Organic–inorganic lead halide hybrids are promising materials for solid-state lighting, e.g., light-emitting diodes (LEDs), fluorescent sensors, or displays. However, bulk lead halide hybrids generally have a relatively low photoluminescence quantum efficiency (PLQE). Reducing these materials to one- or two-dimensional nanostructures (i.e., quantum dots or nanosheets) can improve their efficiency. Doping them with other elements is another approach to optimize the material’s properties. However, both methods usually lead to unstable colloidal lead halide hybrid nanocrystals.
Junhua Luo, Lina Li, Chinese Academy of Sciences, Fujian, and colleagues have synthesized a two-dimensional Pb–Mn heterometallic halide hybrid, (C5H14N2)2Pb4MnCl14, by placing Mn2+ into the pure lead halide prototype (C5H14N2)2Pb5Cl14. The resulting Pb–Mn product features a 2D heterometallic halide layer configuration of the type [Pb4MnCl14]∞. These “heterometallic halide nets” are unique structures which facilitate efficient energy transfer.
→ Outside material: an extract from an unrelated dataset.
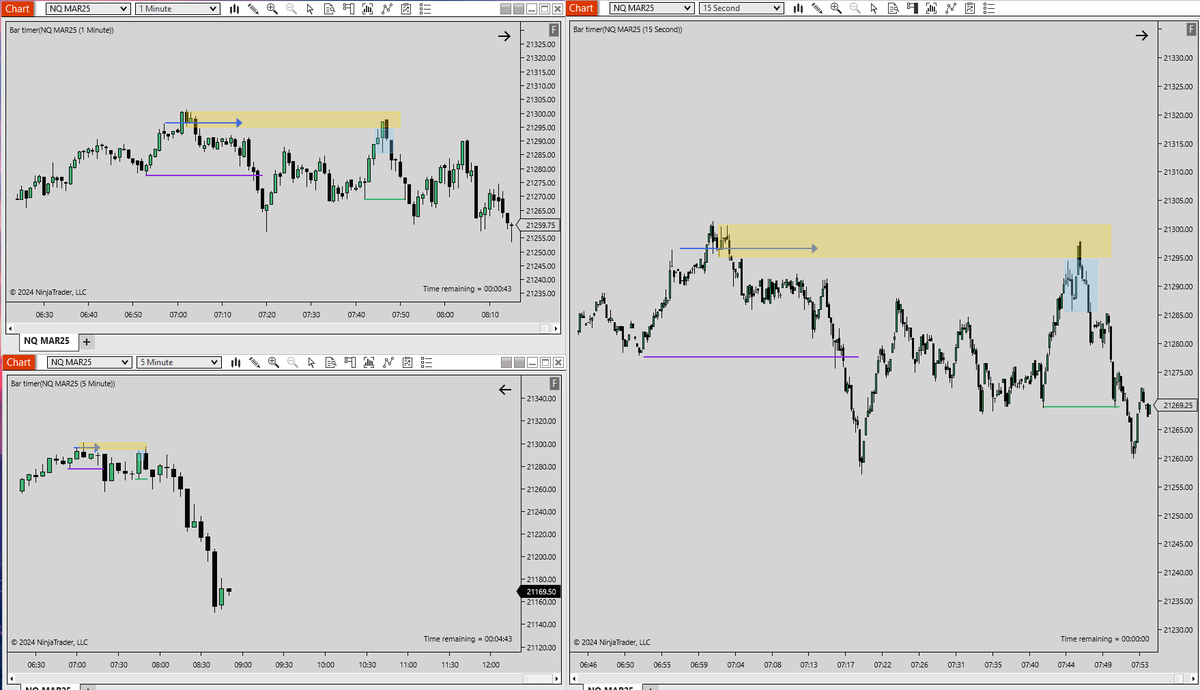
Task: Click the chart style bars icon on 5-Minute chart
Action: click(x=233, y=362)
This results in a highly efficient red emission.
The PLQE of the Pb–Mn halide hybrid is up to 32 %. In contrast, that of the prototype pure lead compound is below 1 %. The structure of the heterometallic material maintains its stability and PLQE even at high temperatures and long exposures to air.
- Tailored Synthesis of an Unprecedented Pb–Mn Heterometallic Halide Hybrid with Enhanced Emission,
Yu Peng, Lina Li, Chengmin Ji, Zhenyue Wu, Sasa Wang, Xitao Liu, Yunpeng Yao, Junhua Luo,
J. Am. Chem. Soc. 2019, 141, 12197–12201.